Each useAIChat instance owns a Zustand store created by createMessageStore():

{
  messages: Message[]
  loading: boolean
  error: string | null
  abortController: AbortController | null
}

useSyncExternalStore subscribes to this store. Only the component that called useAIChat re-renders when its store updates — no context propagation, no unnecessary renders in siblings. Three hook instances → three completely isolated stores.

Why Zustand instead of useReducer

Zustand's createStore (vanilla, no React) lets the store live outside the React tree. This means:

  • Store can be created without a component render
  • Multiple components can subscribe without a shared context
  • Store lifecycle is tied to the hook ref, not to a provider tree

This is what enables truly isolated chat instances without any wrapping <Provider>.


Abort semantics

Every sendMessage call creates a new AbortController. The signal is passed to fetch. When stop() is called or the component unmounts, abort() fires:

user calls stop()
  → abortController.abort()
    → fetch rejects with AbortError
      → stream loop catches isAbortError() → true
        → loading → false (no error surfaced)
          → partial response preserved in messages

On the server side, the request's signal becomes aborted too (req.signal in Next.js edge/Node.js handlers). Passing it to the upstream fetch cancels the LLM call, avoiding wasted token generation:

const upstream = await fetch(LLM_URL, {
  signal: req.signal,  // forward the abort
  ...
})

SSE buffering

Network chunks don't align with SSE event boundaries.
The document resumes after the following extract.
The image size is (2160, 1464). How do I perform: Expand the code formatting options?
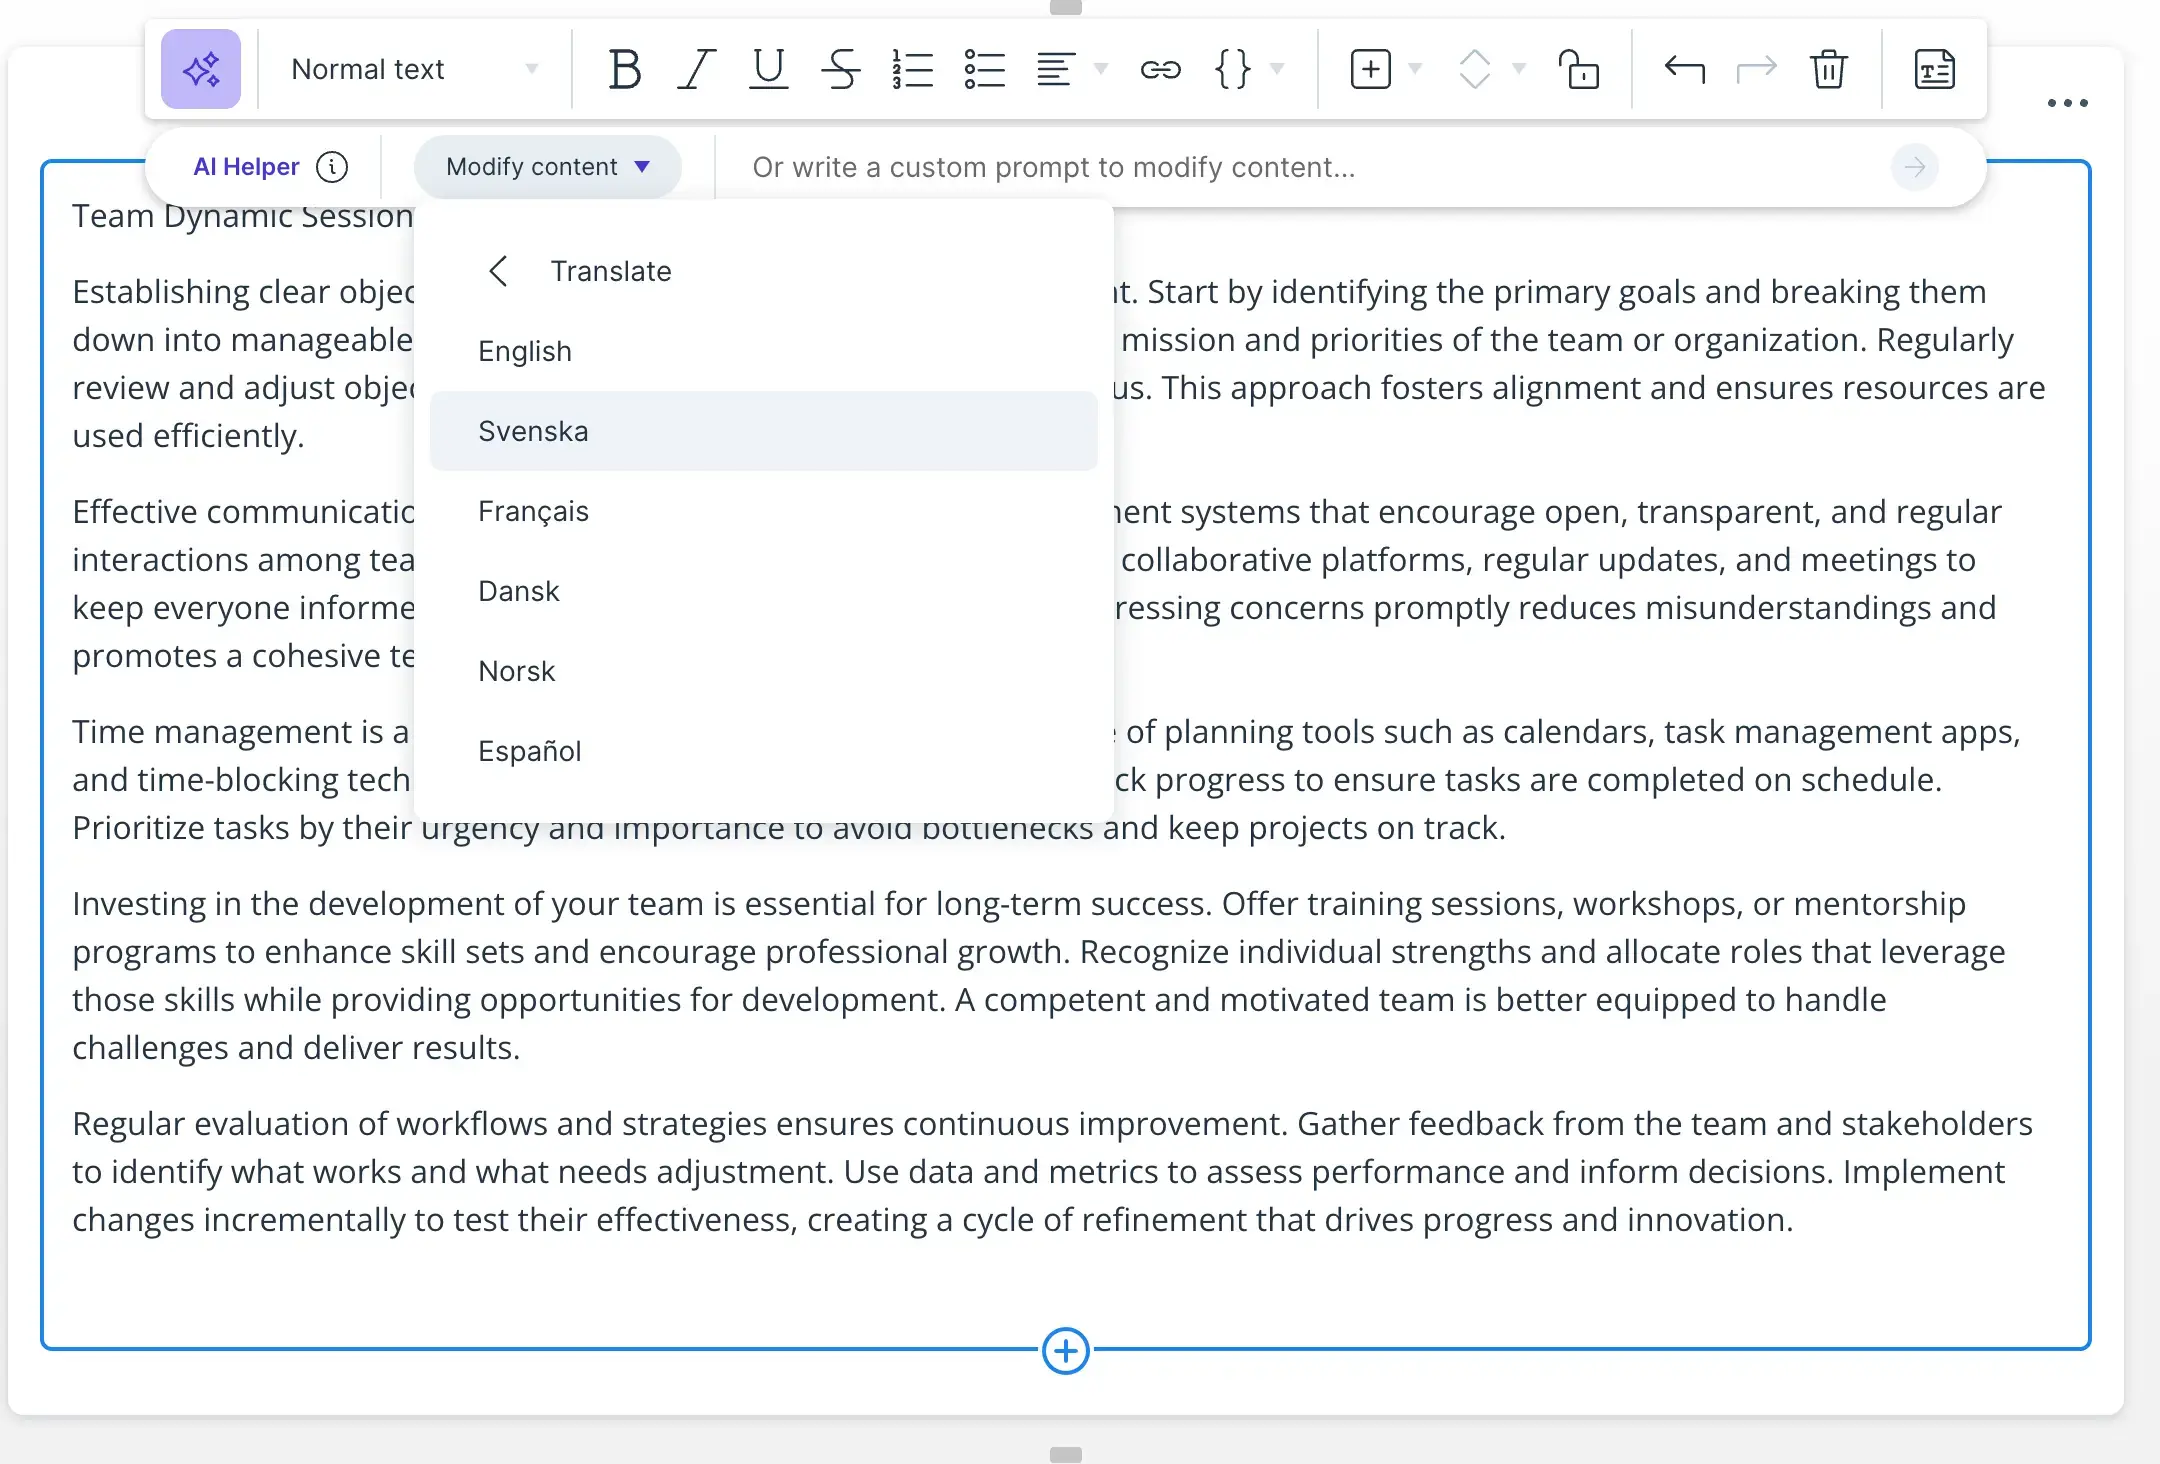1278,69
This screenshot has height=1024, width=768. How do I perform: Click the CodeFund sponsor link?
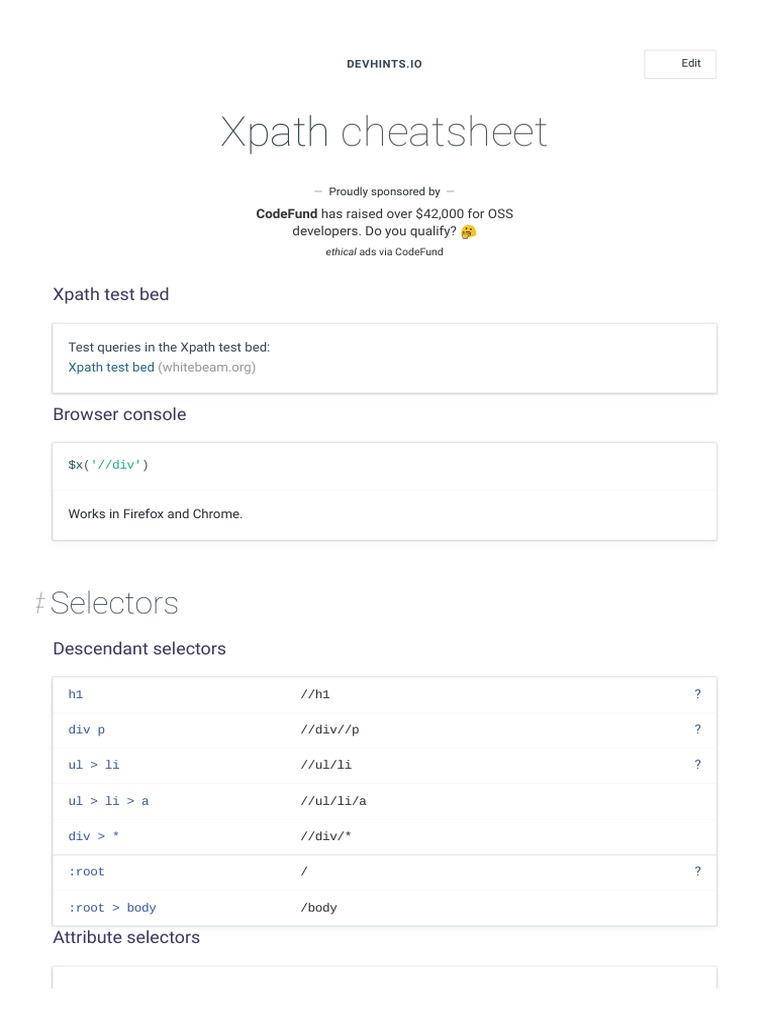point(286,213)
A single reader.read() call may return half an event or three events concatenated. The parser buffers and splits correctly:

let buf = ''
while (true) {
  const { done, value } = await reader.read()
  if (done) break
  buf += decoder.decode(value, { stream: true })
  const parts = buf.split('\n\n')
  buf = parts.pop() ?? ''   // keep the incomplete tail
  for (const part of parts) {
    // process complete events
  }
}

The critical invariant: buf = parts.pop() always preserves the incomplete trailing event. Setting buf = '' inside the loop (a common mistake) silently drops buffered content mid-chunk.